The Best Box Score

Methodology

Every metric on The Best Box Score is computed from raw play-by-play and pitch-level data. No made-up weights, no borrowed analysis, no black boxes. Every number traces back to counted historical occurrences.

Philosophy

We build original analysis from public data. Our win probability model, ump audits, leverage calculations, and game narratives are our own work — not reproductions of what other sites publish.

Three principles guide every metric we ship:

  1. Fully data-driven. Every probability and weight traces to counted occurrences in historical data. No expert judgment, no assumed distributions.
  2. Show the receipts. Any number on the site can be drilled into: the underlying sample size, the source dataset, and the exact calculation.
  3. Transparent uncertainty. Where we're estimating, we say so. Confidence intervals come from the data itself, not assumptions.

Win Probability Model

Our win probability model uses pre-computed lookup tables derived from over 120 years of MLB game outcomes. For any combination of inning, batting team, outs, base runners, and score differential, we know the historical probability that the home team wins.

Win Expectancy Tables

The foundation is Greg Stoll's win expectancy tables, computed from Retrosheet play-by-play data spanning 1903–2024. This covers 16,094 unique game states across 15+ million historical games.

Example receipt: Bottom of the 9th, 2 outs, bases loaded, tie game — the home team won 4,521 of 8,934 such games historically (50.6%). That's not a model prediction. It's a counted fact.

Game State Definition

Each game state is defined by five dimensions:

Inning:       1 through 9+ (extra innings normalized to 9)
Batting team: Home (bottom) or Visitor (top)
Outs:         0, 1, or 2
Runners:      8 configurations (empty through bases loaded)
Score diff:   Home score minus away score (clamped to ±10)

WPA (Win Probability Added)

The WPA for each play is simply the change in win probability from one state to the next. A bases-clearing double in the 9th of a tie game produces a large WPA swing. A routine groundout in a blowout produces almost none.

WPA = Win Probability (after play) − Win Probability (before play)

The interactive chart on each game page plots win probability after every play, showing the full narrative arc of the game.

Counterfactual Analysis

Our most original contribution is a unified counterfactual framework for measuring the impact of events that change the count — most notably, missed umpire calls. Instead of asking “what did happen?” we ask “what would the expected outcome have been with the correct call?”

The Core Formula

Impact = E[WPA | counterfactual count] − E[WPA | actual count]

Where the expected WPA at any count is:

E[WPA | count] = Σ P(outcome | count) × WPA(outcome | game state)
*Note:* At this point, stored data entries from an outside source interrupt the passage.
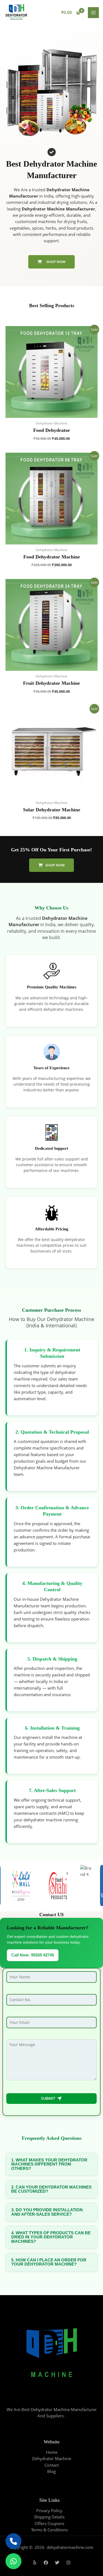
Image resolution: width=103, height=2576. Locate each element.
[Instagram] (68, 2562)
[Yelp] (34, 2562)
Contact (51, 2465)
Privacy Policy (49, 2510)
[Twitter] (57, 2562)
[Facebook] (46, 2562)
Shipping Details (49, 2517)
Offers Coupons (49, 2523)
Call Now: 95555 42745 (32, 1955)
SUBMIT (52, 2097)
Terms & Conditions (49, 2529)
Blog (51, 2471)
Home (51, 2452)
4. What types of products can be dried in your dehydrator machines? (51, 2237)
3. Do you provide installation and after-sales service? (47, 2211)
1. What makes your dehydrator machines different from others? (49, 2164)
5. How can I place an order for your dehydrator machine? (48, 2262)
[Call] (13, 2541)
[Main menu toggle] (93, 12)
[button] (51, 865)
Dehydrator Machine (51, 2458)
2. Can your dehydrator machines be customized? (51, 2189)
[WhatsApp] (13, 2561)
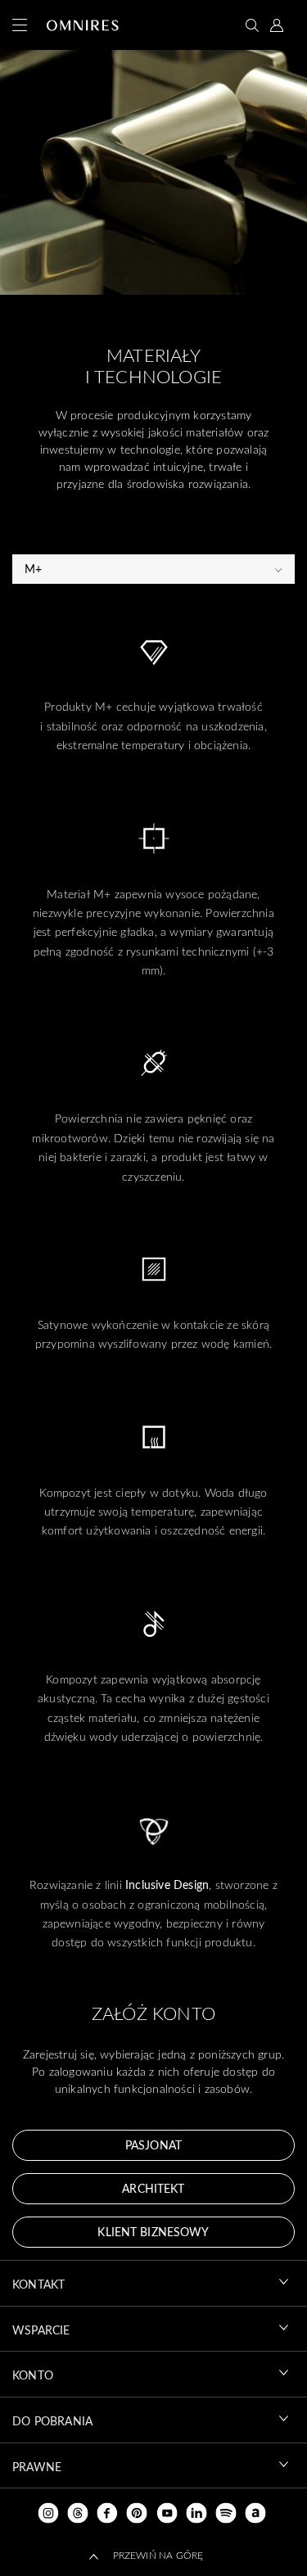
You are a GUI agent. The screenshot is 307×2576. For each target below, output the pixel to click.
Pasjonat (153, 2145)
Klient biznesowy (153, 2231)
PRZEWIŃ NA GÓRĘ (158, 2554)
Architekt (153, 2188)
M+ (34, 568)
This formula handles every case with no special logic. Terminal calls (walk or strikeout) are simply the degenerate case where all probability mass concentrates on one outcome.

How It Works

Consider a ball called strike on a 2-0 count. The actual count becomes 2-1; the counterfactual (correct) count would have been 3-0.

Actual count: 2-1
  P(walk | 2-1)  = 12.3%    ← from Statcast 2021-2024
  P(K | 2-1)     = 18.1%
  P(single | 2-1)= 16.2%
  ...

Counterfactual count: 3-0
  P(walk | 3-0)  = 41.2%    ← from Statcast 2021-2024
  P(K | 3-0)     =  5.1%
  P(single | 3-0)= 18.3%
  ...

Each outcome's WPA depends on the game state (inning,
score, runners, outs). We compute the probability-weighted
average across all outcomes for each count, then take the
difference.

Impact = E[WPA | 3-0] - E[WPA | 2-1]

Terminal vs. Non-Terminal Calls

For a missed call on a 3-2 count, the math is deterministic — ball 4 means a walk, strike 3 means a strikeout. We know exactly what should have happened:

Ball called strike on 3-2 count:
  Actual: strikeout    → P(strikeout) = 1.0
  Correct: walk        → P(walk) = 1.0
  Impact = WPA(walk) - WPA(strikeout)   # no uncertainty

For non-terminal calls (e.g., a missed call on a 1-1 count), there are many possible outcomes from both the actual and counterfactual counts. We compute the expected value across all of them. The same formula handles both cases seamlessly.

Outcome Application

When computing the WPA of each possible outcome, we model how the game state changes using real data:

  • Walks/HBP: Deterministic — batter to first, forced runners advance, bases-loaded walk scores a run.
  • Strikeouts: Deterministic — add one out, runners hold. If 3rd out, inning changes.
  • Hits: Probabilistic — runner advancement probabilities from Statcast (e.g., runner on 2nd scores on a single 63% of the time).
  • Outs (non-K): Weighted by out type (groundout, flyout, lineout, popup) from Statcast, then by advancement probability. Double play rates computed separately by runner/out configuration.
  • Home runs: Deterministic — all runners score plus batter.

Ump Audit

We built our own umpire analysis from scratch using Statcast pitch data and the counterfactual framework described above. We report impact in win probability, not expected runs.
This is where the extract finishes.